From a legal perspective, the board of a public corporation is charged with setting a corporation’s policy and direction, electing and appointing officers and agents to act on behalf of the corporation, and acting on other major matters affecting the corporation. In this context, individual directors’ duties and responsibilities are described in the American Bar Association’s Corporate Director’s Guidebook, Fourth Edition (2004) with language, such as the following:

  • in good faith. Acting honestly and dealing fairly. In contrast, a lack of good faith would be evidenced by acting, or causing the corporation to act, for the director’s personal benefit or for some purpose other than to advance the welfare of the corporation and its economic interests and may also include acting on a corporate matter without making a reasonable effort to be appropriately informed.
  • reasonably believes. Although the director’s honest belief is subjective, the qualification that it must be reasonable (i.e., based upon a rational analysis of the situation understandable to others) makes the standard of conduct also objective, not just subjective.
  • best interests of the corporation. Emphasizing the director’s primary allegiance to the corporate entity.

***

» **OBJECTIVE 1**:
List the terms that the bulleted items in the passage on corporate directors' duties define.
» **OBJECTIVE 2**:
Pick up the passage on corporate directors' duties after its last sentence and carry it further.
The entries come from a separate, unrelated source.

» **INFORMATION SUPPLIED**:
***

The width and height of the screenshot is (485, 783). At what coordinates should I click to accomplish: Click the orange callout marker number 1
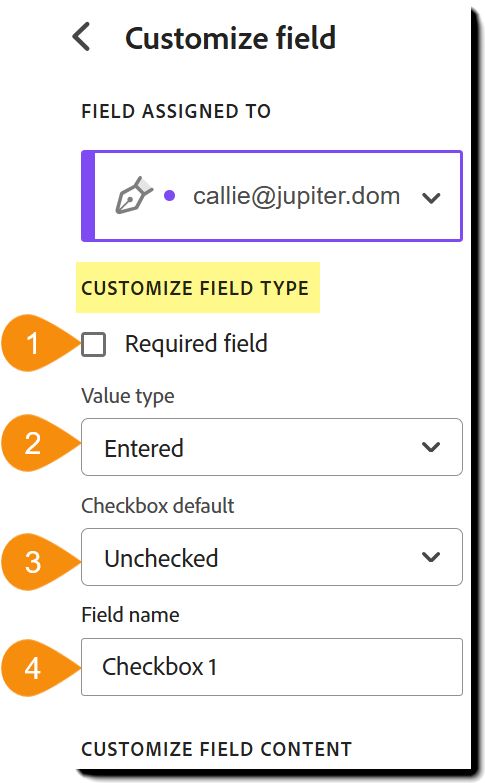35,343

***

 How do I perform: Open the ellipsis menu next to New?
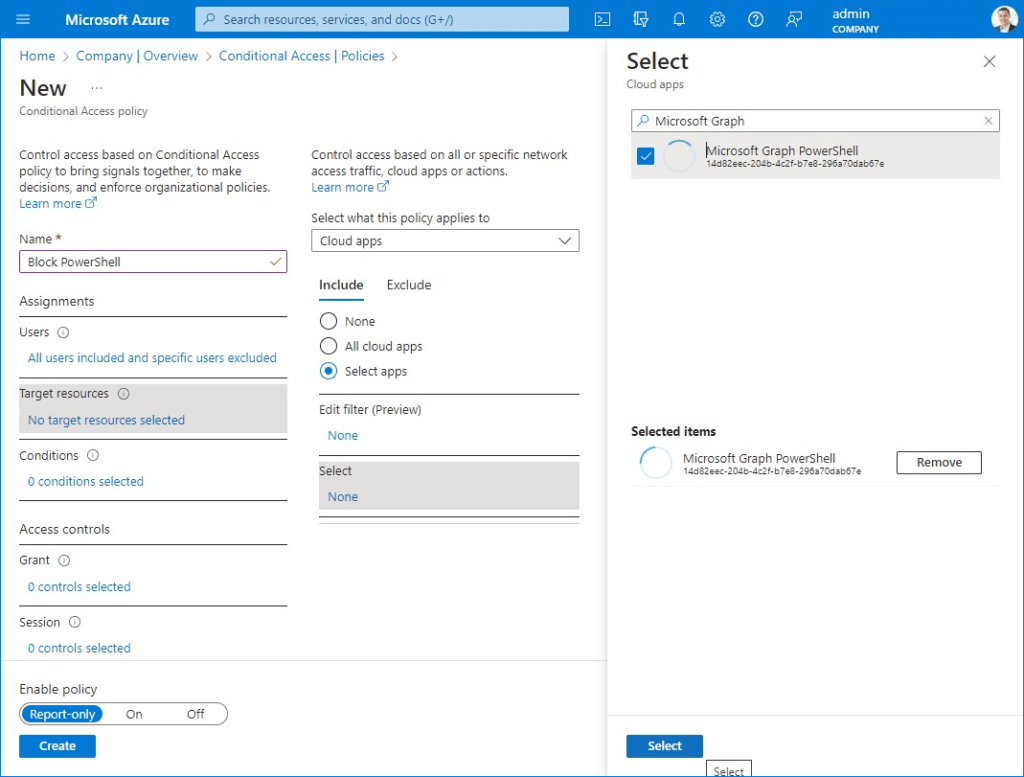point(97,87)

***

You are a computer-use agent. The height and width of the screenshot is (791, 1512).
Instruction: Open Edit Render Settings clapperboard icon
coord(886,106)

***

» **EXPECTED ANSWER 1**:
in good faith; reasonably believes; best interests of the corporation

» **EXPECTED ANSWER 2**:
  • care. Expressing the need to pay attention, to ask questions, to act diligently to become and remain generally informed, and, when appropriate, to bring relevant information to the attention of the other directors. In particular, these activities include reading materials and engaging in other preparation in advance of meetings, asking questions of management until satisfied that all information significant to a decision is available to the board and has been considered, and requesting legal or other expert advice when appropriate to a board decision.
  • person in a like position. Avoiding the implication of special qualifications and incorporating the basic attributes of common sense, practical wisdom, and informed judgment generally associated with the position of corporate director.
  • under similar circumstances. Recognizing that the nature and extent of the preparation for and deliberations leading up to decision making and the level of oversight will vary, depending on the corporation concerned, its particular situation, and the nature of the decision to be made.See the Corporate Director’s Guidebook (4th ed., 2004), the American Bar Association.

This language provides guidance about how directors should comply with the underlying duty of care, the business judgment rule, and the duty of loyalty, briefly introduced in Chapter 2 "Governance and Accountability", which I restate here more formally:This book focuses on the most important laws aimed at guiding directors’ behavior. The reader should be aware that the law includes additional duties for directors such as “the duty not to entrench” and “the duty of supervision.”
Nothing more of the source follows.